„Die USA sind die schlimmsten Feinde aller Revolutionäre und Unterdrückten auf der Welt“

23. Mai 2017

Wie entstand im Mittleren Osten die Selbstverwaltung in Rojava? Was unterscheidet die kurdischen Revolutionär*innen in Syrien von anderen Milizen? Und welche Gefahren birgt die Zusammenarbeit mit den USA oder Russland? Interview mit Şahin Cudi

#Sahin Cudi arbeitet in der Leitung der Yekitina Ciwanen Rojava (YCR), der Vereinigung der Jugend Rojavas.

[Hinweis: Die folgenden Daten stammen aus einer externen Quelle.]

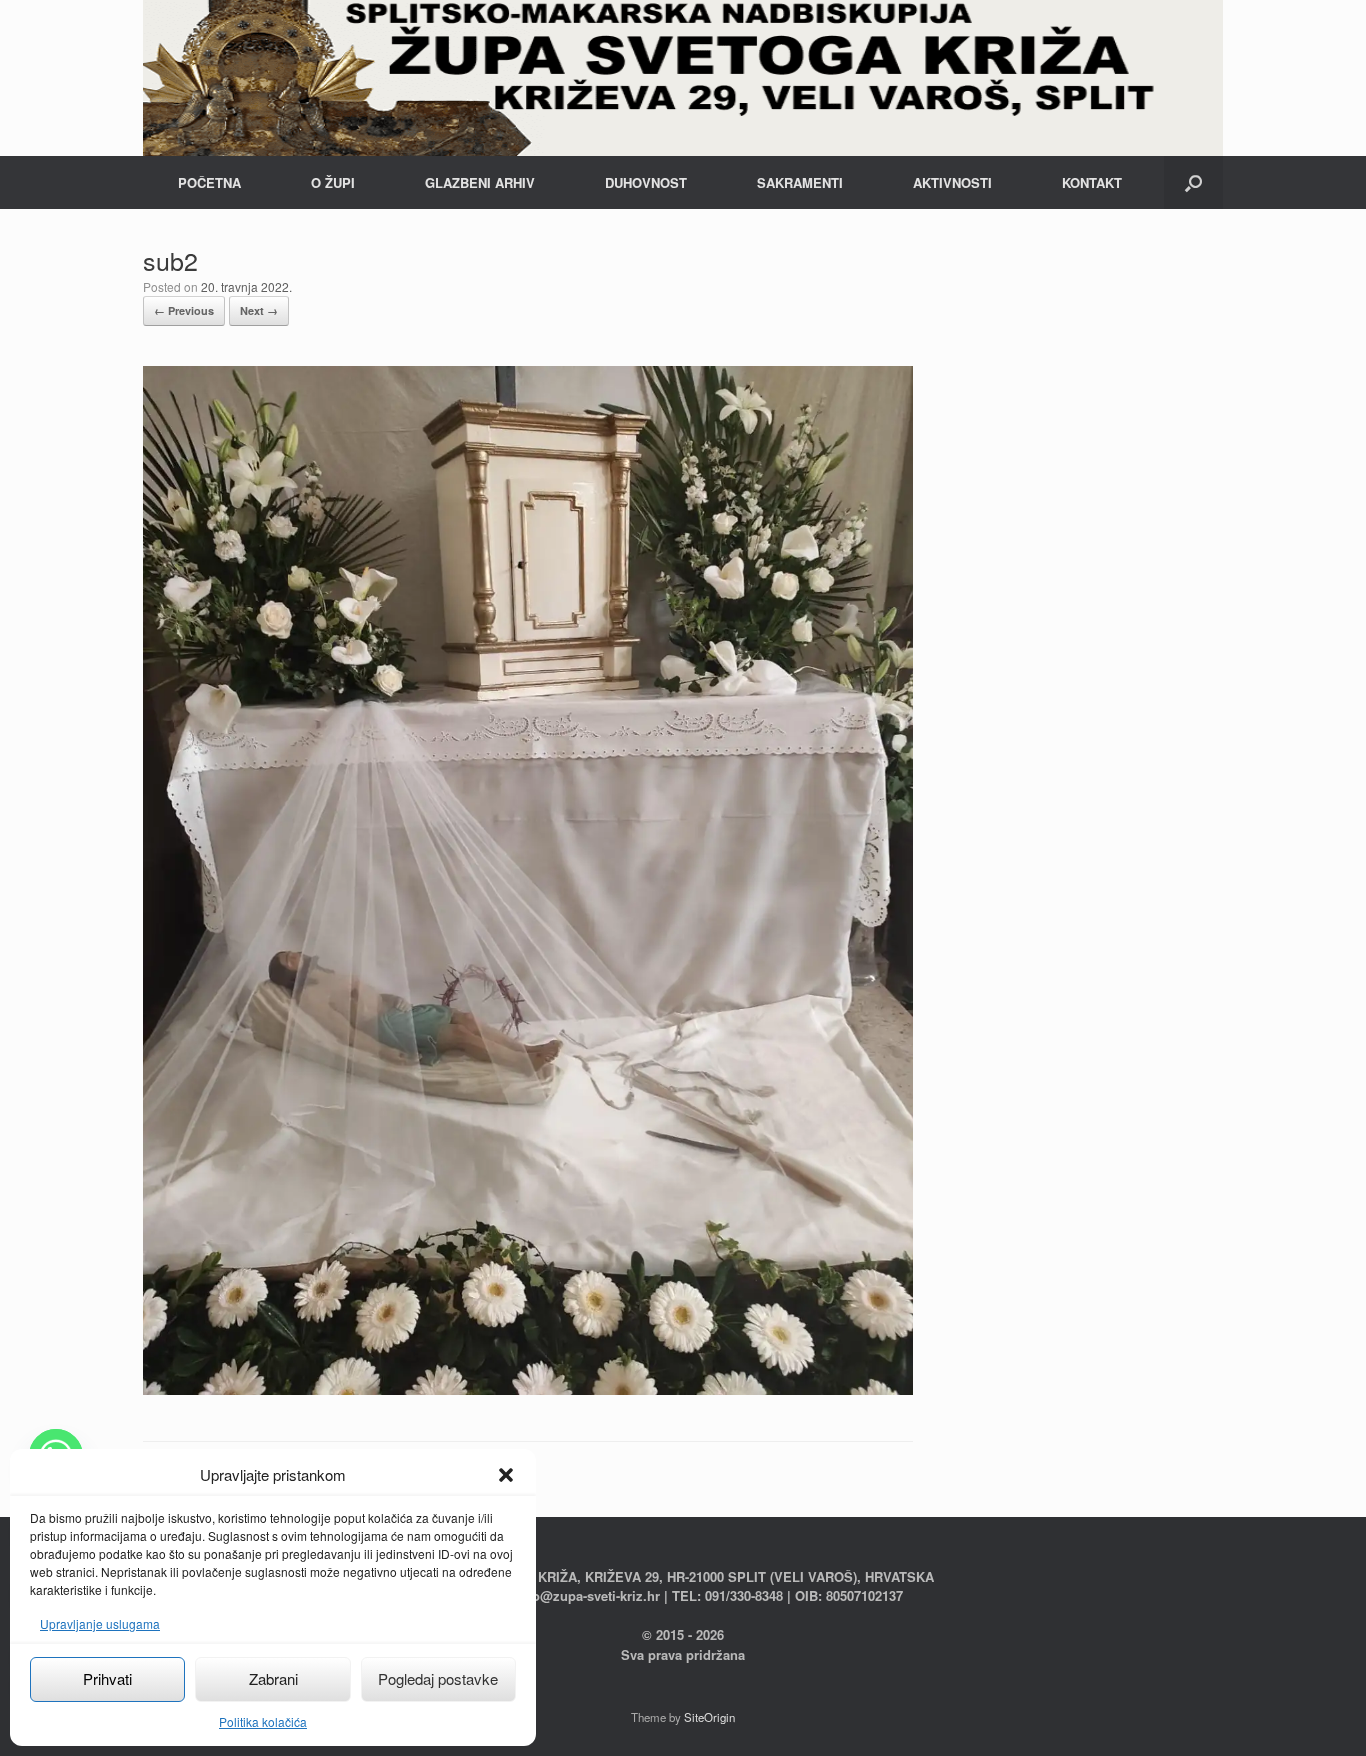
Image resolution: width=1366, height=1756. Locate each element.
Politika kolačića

Kannst du kurz eine Einordnung der Revolution in Rojava in die politischen Verhältnisse im Mittleren Osten versuchen?

Der Mittleren Osten befindet sich in einer Krise. Und diese Krise zeigte den Menschen hier die Notwendigkeit von Veränderung. Die Notwendigkeit für Veränderung gab es hier seit langem. Schon vor Dekaden hätte es hier Revolutionen wie etwa in Kuba geben sollen. Aber wir sehen, dass diese Energie für eine Revolution sich jetzt, im 21. Jahrhundert, entladen hat – etwa im arabischen Frühling.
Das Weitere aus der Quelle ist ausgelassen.